I left that conversation with a sense that we were at the beginning of a sea change in which art will have a central role, and that each and every one of us has a place at the table. I felt the same expansion and clarity at YBCA’s The Art of Health Symposium, held April 2 at the Blue Shield of California Theater.


“An art center can be, maybe even should be, an incubator of good health, for individuals, communities, cities, and societies.”

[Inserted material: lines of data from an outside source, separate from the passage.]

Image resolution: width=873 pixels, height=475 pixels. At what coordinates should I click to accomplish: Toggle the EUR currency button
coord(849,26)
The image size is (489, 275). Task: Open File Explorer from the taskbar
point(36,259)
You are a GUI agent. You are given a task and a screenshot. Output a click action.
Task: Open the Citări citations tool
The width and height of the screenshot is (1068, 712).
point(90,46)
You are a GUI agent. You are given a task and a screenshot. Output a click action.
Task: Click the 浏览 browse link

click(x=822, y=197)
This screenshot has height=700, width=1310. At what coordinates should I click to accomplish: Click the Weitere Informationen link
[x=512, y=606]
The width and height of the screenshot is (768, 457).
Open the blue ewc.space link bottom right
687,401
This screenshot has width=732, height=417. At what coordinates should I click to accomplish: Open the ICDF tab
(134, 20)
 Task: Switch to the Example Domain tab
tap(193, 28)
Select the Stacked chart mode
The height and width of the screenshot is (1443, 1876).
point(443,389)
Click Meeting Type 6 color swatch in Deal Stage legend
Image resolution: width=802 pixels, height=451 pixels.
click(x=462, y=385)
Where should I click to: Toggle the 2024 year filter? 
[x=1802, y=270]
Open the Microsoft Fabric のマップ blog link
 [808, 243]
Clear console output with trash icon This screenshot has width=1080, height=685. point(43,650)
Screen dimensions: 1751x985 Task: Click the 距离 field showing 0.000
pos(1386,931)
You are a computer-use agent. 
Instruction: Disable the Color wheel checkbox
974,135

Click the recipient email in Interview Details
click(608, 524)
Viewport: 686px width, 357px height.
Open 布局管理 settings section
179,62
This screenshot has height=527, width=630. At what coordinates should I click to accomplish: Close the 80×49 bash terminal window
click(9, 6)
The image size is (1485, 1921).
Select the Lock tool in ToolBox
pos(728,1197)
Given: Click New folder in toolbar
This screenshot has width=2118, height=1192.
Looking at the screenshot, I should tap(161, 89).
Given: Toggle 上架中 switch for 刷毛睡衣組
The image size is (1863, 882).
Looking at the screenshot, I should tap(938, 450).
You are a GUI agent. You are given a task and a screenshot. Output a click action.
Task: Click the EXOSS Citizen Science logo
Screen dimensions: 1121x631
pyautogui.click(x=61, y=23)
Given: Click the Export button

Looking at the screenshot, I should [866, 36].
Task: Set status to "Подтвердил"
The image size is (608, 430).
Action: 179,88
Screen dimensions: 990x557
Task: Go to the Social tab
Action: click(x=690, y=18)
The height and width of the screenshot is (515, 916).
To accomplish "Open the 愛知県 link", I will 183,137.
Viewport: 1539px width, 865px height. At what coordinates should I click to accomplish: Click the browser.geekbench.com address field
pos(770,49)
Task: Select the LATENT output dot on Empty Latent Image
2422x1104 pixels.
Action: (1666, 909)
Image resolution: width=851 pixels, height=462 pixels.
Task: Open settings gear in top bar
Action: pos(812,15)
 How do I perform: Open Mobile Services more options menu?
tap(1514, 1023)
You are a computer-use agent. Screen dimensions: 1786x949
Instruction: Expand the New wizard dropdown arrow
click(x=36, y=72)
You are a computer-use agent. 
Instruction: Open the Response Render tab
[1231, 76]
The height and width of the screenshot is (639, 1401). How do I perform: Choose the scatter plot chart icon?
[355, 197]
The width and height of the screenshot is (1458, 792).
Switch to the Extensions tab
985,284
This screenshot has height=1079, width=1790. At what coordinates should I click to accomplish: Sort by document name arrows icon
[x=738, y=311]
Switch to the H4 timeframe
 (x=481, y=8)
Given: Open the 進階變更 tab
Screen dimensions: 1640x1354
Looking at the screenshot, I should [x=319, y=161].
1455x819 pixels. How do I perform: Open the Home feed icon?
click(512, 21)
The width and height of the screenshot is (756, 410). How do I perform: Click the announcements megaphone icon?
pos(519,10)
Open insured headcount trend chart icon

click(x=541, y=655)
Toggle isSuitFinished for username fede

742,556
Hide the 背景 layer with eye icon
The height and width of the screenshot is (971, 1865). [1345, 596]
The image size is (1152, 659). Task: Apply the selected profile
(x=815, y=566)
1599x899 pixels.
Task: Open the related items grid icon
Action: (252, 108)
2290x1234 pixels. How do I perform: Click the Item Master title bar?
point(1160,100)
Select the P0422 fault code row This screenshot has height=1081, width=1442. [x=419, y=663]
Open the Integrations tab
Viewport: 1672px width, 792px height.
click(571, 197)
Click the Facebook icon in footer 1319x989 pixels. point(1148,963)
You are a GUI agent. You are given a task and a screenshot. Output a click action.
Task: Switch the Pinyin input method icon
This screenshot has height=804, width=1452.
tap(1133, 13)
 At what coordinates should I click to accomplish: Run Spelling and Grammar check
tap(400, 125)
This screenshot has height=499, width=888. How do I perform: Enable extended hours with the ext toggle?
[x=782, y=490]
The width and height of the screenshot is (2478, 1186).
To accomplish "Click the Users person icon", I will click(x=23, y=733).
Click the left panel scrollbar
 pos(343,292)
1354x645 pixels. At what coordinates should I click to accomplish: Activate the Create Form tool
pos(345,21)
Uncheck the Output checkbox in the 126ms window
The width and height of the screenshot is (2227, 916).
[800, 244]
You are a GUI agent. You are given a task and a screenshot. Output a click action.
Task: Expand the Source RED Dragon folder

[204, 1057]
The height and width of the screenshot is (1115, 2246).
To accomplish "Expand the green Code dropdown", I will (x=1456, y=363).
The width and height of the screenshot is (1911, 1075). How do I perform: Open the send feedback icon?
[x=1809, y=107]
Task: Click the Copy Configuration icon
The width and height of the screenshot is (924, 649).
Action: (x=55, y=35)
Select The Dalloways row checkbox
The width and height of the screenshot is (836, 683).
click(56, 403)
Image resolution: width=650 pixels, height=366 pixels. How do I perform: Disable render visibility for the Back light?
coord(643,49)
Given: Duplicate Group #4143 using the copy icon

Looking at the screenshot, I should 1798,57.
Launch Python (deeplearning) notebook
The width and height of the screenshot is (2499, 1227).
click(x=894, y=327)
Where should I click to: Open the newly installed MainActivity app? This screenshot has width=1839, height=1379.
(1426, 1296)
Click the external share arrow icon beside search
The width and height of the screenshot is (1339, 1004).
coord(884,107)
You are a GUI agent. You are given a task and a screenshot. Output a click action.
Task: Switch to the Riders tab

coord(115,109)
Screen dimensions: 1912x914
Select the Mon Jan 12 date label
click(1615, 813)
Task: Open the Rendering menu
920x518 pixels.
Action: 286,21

In a way, it is a simple thesis. Art — in all its forms, practices, shapes, colors — buoys, strengthens, and boosts our well-being, our health, our vitality of spirit. Said another way, the music is the medicine. Said yet another way, an art center can be, maybe even should be, an incubator of good health for individuals, communities, cities, and societies. And because each of us will at some point face health challenges, because each of us will care for loved ones in that same process, the message resonated at the hum of humanity, beyond or maybe underneath everyday divisions, into the realm of what we all deserve on this Earth.

Korean artist Dohee Lee kicked off the event by inviting us to breathe and then sing together. Through ethereal, otherworldly vocal turns, she lit the shamanistic story of sound as healer. Terry Gilliland, chief health officer of Blue Shield of California, told a deeply personal story about how yoga and movement lived at the core of his recovery from cancer. Music therapist and keynote speaker Matthew Logan showed us how he harnesses music to help infants learn to breastfeed, to allow sick children the space to just be kids, and to empower teenage cancer patients to find their voices.

AXIS Dance Company, whose mission is to change the face of arts and disability, ended the symposium with two powerful storytellers. AXIS artistic director Marc Brew gave us lightning truth and instant expansion. “Who here has a body?” he asked. “If you have a body, you can dance.” Then JanpiStar, an AXIS company dancer, told us about the accident that left him paraplegic and how his love of Britney Spears and Christina Aguilera videos led him to a love of dance. He studied with masters and followed his passion all the way from Puerto Rico to Oakland as part of AXIS. His spirit is indomitable, and he shone on stage in a live piece that had me in tears.


“In all honesty, I cried four times that morning—but the good kind of tears, where you feel the fullness of human potential and the visceral truths that connect us all.”


Framing the entire event were the words of Deborah Cullinan, YBCA CEO, and Jonathan Moscone, YBCA chief producer, who talked about why the seemingly disparate worlds of art and health belong together, and why YBCA is just the place for this combustion.

Ask any artist why they make art, and they’ll likely respond with something to the effect of, “Because I have to. Without it, I crumble.” Read backward, it becomes, “With art, I build myself.” I’m truly excited to see what YBCA cooks up under this new thematic arc. I hope that through it, we build ourselves, our communities, our strength, our power, our wellbeing, and one another. May everyone who walks through these doors sense their place at the table.